Völkel: Aber die bösen Jungs kommen auch im Musikbusiness. Da musst Du Dir auch wie ein kleines Kind die Frage stellen, ob der jetzt gut oder böse ist. Meistens weiß man das leider erst danach. Ein reales Beispiel ist unser ehemaliger Manager. Sieben Jahre war der an unserer Seite, vor drei Jahren haben wir uns von ihm getrennt. Wir waren befreundet, das hatten wir zumindest im Gefühl.

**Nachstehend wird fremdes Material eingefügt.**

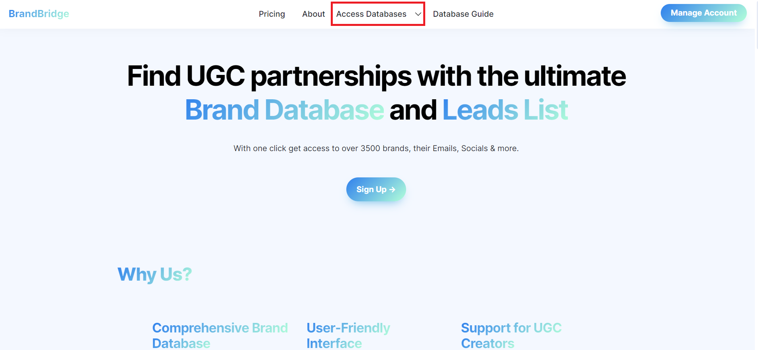The width and height of the screenshot is (758, 350).
Task: Click the word Account in Manage Account
Action: click(x=721, y=13)
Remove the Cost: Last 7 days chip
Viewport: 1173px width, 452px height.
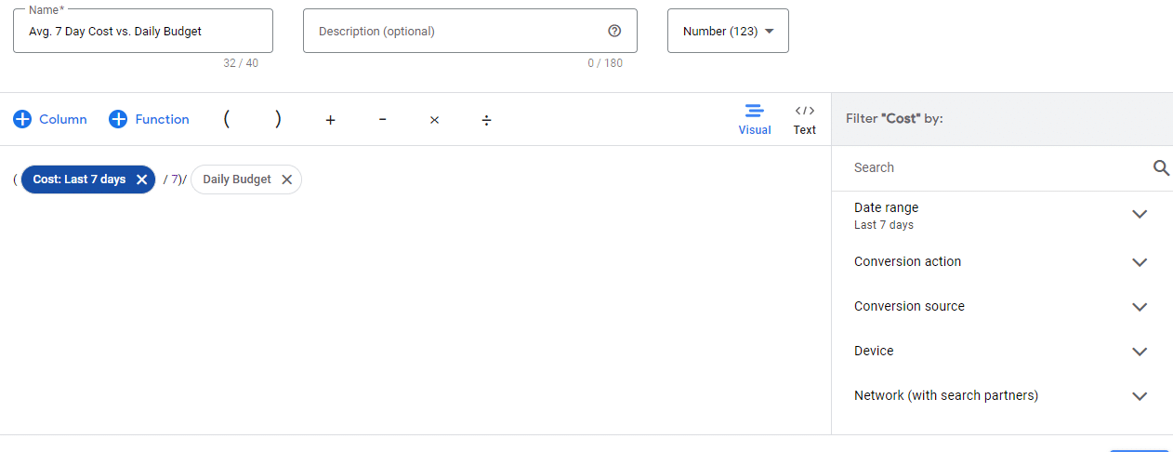[141, 179]
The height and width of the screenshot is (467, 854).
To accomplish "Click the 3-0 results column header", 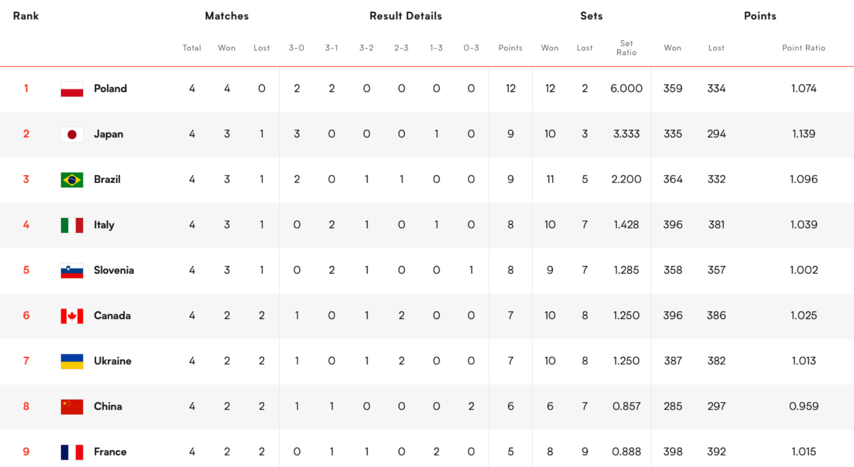I will 297,48.
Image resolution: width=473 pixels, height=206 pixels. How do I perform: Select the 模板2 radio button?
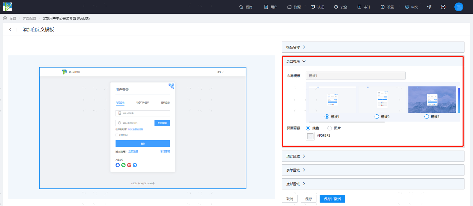point(377,117)
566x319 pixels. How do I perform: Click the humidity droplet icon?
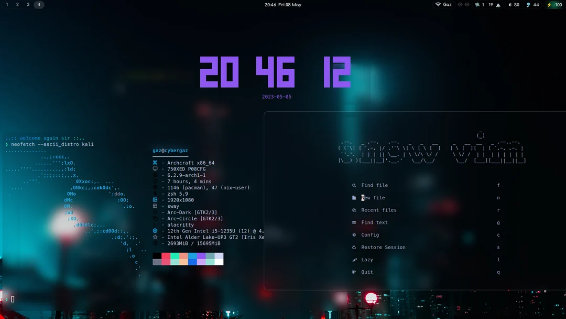[529, 4]
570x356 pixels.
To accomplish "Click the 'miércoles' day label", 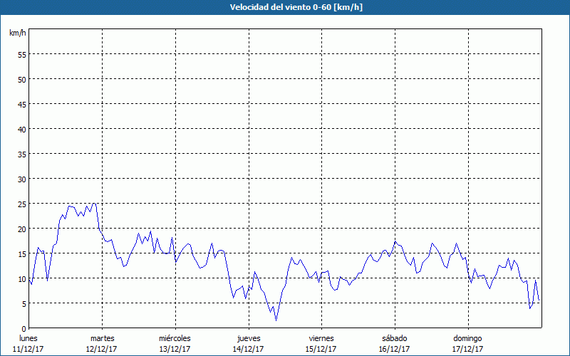I will [x=175, y=338].
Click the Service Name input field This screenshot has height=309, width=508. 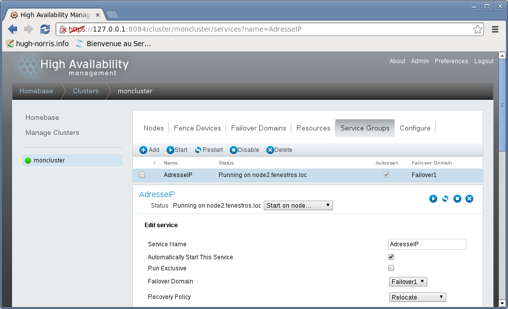(427, 244)
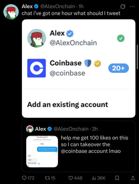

Und der hat uns einfach mal richtig über die Leisten gezogen, Geld hinter unserem Rücken um die Ecke gebracht, uns beschissen. Das hat lange gedauert, bis das aufgeflogen ist. Und dann war es ein langer Kampf, auch vor Gericht. Und das sind Rückschläge, die einen an die Wand drücken.

Vollmer: Abgesehen davon, dass man tierisch enttäuscht ist. Das verändert einen, man wird misstrauischer, ist nicht mehr so frei wie früher. So formt man sich leider für das Geschäft, die Musikwelt ist ein Haifischbecken, man lernt aus solchen Fehlern.

Was?

Vollmer: Uns gibt es jetzt zehn Jahre, da weiß man schon besser Bescheid. Aber wenn man ganz sicher sein will, darf man niemandem mehr trauen.

Völkel: Zumindest nicht geschäftlich. Wir haben dem damals ja alles überlassen, unsere Konten und Daten. Das machen wir nicht mehr, wir führen unsere Konten selbst und haben unsere eigene Managementgesellschaft gegründet.

Warum durften Sie, Herr Völkel, „Boss“ – und mussten Sie, Herr Vollmer, „Hoss“ werden?

Vollmer: Ich musste Hoss werden, ja.

Völkel: Nein, das ist gar nicht so schwer. Weil wir damals in der Kneipe saßen und die Idee zur Band geil fanden. Da kam Sascha um die Ecke und fragte mich, wie ich den Namen „BossHoss“ finde. Klang nach Western und Cowboy, ein Super-Show-Konzept. Und da er ja gut erzogen ist, hat er gefragt, ob ich Boss und er Hoss heißen soll.

Vollmer: Das ist keine hierarchische Anordnung bei uns.

Völkel: Nein, wir sind beide Boss.

Und wer ist der Böse von Ihnen?

Völkel: Böse? Gibt es bei uns gar nicht. Wir sind die Guten, wir kommen von draußen.